Great documents for getting up to speed quickly! These are the kinds of tutorials I often miss: tutorials that assume that you are already a programmer and go fast. Well done :)

Bug:

    birth_year[1] == 1341 # Raises an exception
should be either:

    birth_year[1] == 1341 # False
or:

    birth_year[1] = 1341 # Raises an exception


Thanks for the bug report, fixed now.


Great slides!

A QA note: The text spills offscreen and the CSS doesn't allow me to make it readable in Chrome on a 13" MacBook Air:

http://drktd.com/9JL2


Thanks, it's odd that didn't work, as I've been working on these on an 11" MBA with chrome. As I mentioned in a reply below, there are also plain HTML versions of the slide sets that might be more suitable for reading.

Edit: Ah, it happens in full-screen. Too much text on that slide then. ;)

Edit 2: Tightened up the wording on that slide a bit. Should fit now.


The strength of this is precisely that it's a crash course.

I've tried some recommended Python tutorials (couldn't name any of them), and they try to cover everything.

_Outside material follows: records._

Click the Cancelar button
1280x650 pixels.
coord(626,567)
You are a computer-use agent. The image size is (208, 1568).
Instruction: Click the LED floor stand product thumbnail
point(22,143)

For example, instead of showing all the useful stuff across all categories, they try to teach you every exception and technical detail for the entire category (string manipulation, for example).


I've started working on these slides for a set of tutorials I plan to give at $work. As I went on I thought they might be valuable to others, so I added an index page and posted them up. I'd truly appreciate any feedback the HN community could provide me with.


This is much more helpful than I could have imagined. The writing is concise with solid, insightful examples. I read a few introductory Python texts before (Learn Python the Hard Way etc) that are really a waste of time if you understand programming concepts.


Any chance the author can make a PDF or ePub version? I like to read it on my portable devices.


I'm sure I could, as the sources are just ReStructured Text. I've been meaning to update the index page to have links to non-slide versions of each document as well. If you take the ".s5" out of the URLs they are plain HTML.

Edit: The titles link to normal HTML pages now.


>...teaching aid for bringing programmers from other languages up to speed with Python.

Off-Topic, is there anything similar for people wanting to learn Objective C?


Awesome. Thank you. Any chance of a Ruby version?


Not really as I don't write enough Ruby to feel comfortable teaching it. If any Rubyist out there wants to steal this format and approach I would happily link to (and use!) it.

Source files are all available at *.rst and there is a Makefile at stephensugden.com/crash_into_python/Makefile as well.


Is it true that Python has dynamic scoping? I would have thought that it was lexical...


Ah, you are correct, Python scoping is lexical. The point I wanted to make was more about no pre-declaration and I mixed up what I was trying to say.